Purtroppo l'impoverimento al quale vanno incontro molti di quelli che non si dotano di alcuna accumulazione a fini previdenziali avrà conseguenze sociali sconvolgenti. In un'intervista uscita su «Plus24» del 30 gennaio scorso il presidente della Covip Antonio Finocchiaro ha efficacemente usato l'immagine del protagonista di «Umberto D» di Vittorio De Sica: un funzionario ministeriale che in pensione diventa povero, tanto da mettersi a chiedere la carità davanti al Pantheon. Negli Stati Uniti, dove il welfare state è molto meno protettivo che da noi, cresce il numero di 60/70enni che sono diventati poveri dopo essere andati in pensione. E hanno davanti a loro ancora molti anni di vita. Tutt'altro che agiata.

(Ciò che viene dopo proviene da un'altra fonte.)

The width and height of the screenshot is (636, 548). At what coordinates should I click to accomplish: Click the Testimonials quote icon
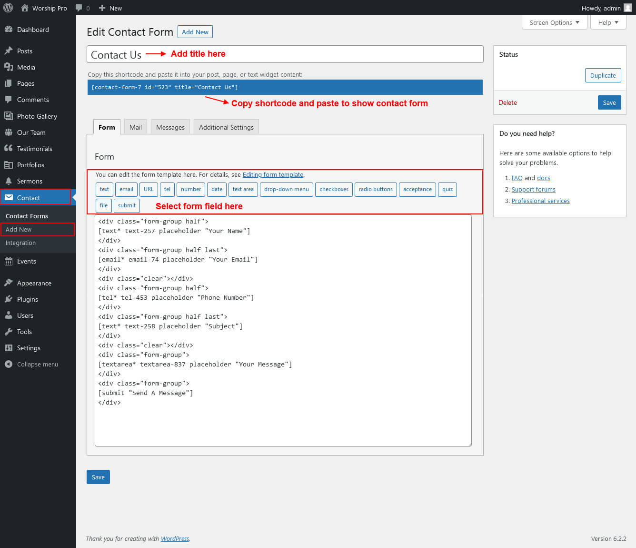point(9,149)
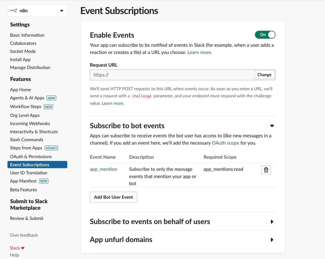Viewport: 325px width, 259px height.
Task: Click the heart icon beside Slack
Action: click(x=23, y=248)
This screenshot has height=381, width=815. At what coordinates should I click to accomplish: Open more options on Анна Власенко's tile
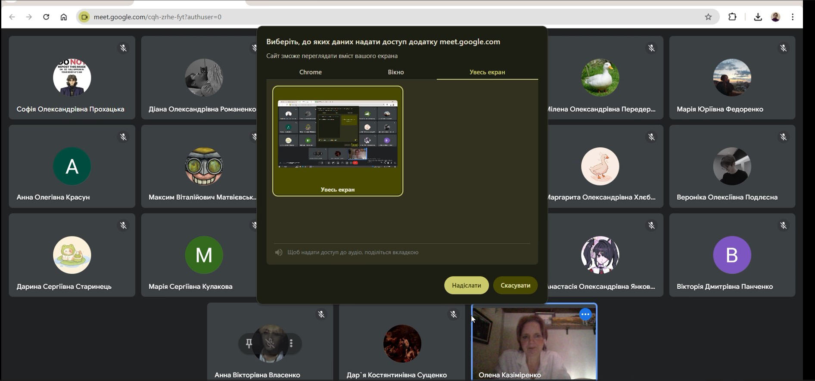[x=292, y=343]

Non si sa come si evolverà l'aspettativa di vita nei prossimi anni. Nel ventesimo secolo si è allungata come mai era successo nella storia dell'uomo, dimostrando tra l'altro che livello delle pensioni e durata (e qualità) della vita non sono variabili indipendenti. E' prevedibile che continui lo sforzo comune per migliorare le condizioni igieniche, di alimentazione e sanitarie. Ma questo processo avrà successo a condizione che gli anziani abbiano abbastanza risorse per potersi nutrire e curare in modo adeguato.
La gravità delle conseguenze della mancata accumulazione mostra che le classiche soluzioni "di libero mercato" applicate alla pianificazione previdenziale sono inefficaci. La finanza comportamentale, di fronte a puzzle come questi, invita a un temperato paternalismo. Come? L'esempio viene dall'Irlanda, Paese che per altro non ha recentemente mostrato grandi virtù finanziarie. Ma proprio la Grande Crisi ha imposto un cambio di marcia alle politiche pensionistiche irlandesi. La settimana scorsa il Governo di Dublino ha presentato una riforma che prevede che tutti i lavoratori al di sopra dei 22 anni che non aderiscono già a un fondo pensione vengano iscritti automaticamente e contribuiscano con il 4% del reddito a proprio carico. Restano liberi di uscire dal piano dopo tre mesi. Se lo fanno, verranno automaticamente re-iscritti ogni due anni. I datori di lavoro hanno l'obbligo di versare un euro per ogni due euro versati dal lavoratore, e lo Stato ci mette un altro euro, pari al risparmio fiscale fissato nell'aliquota del 33%. Si tratta di soluzioni semi-obbligatorie analoghe a quelle già adottate negli Stati Uniti, in Nuova Zelanda e a quella che sarà introdotta nel 2012 nel Regno Unito. Tutti paesi che non possono certo essere accusati di indulgere in politiche dirigistiche.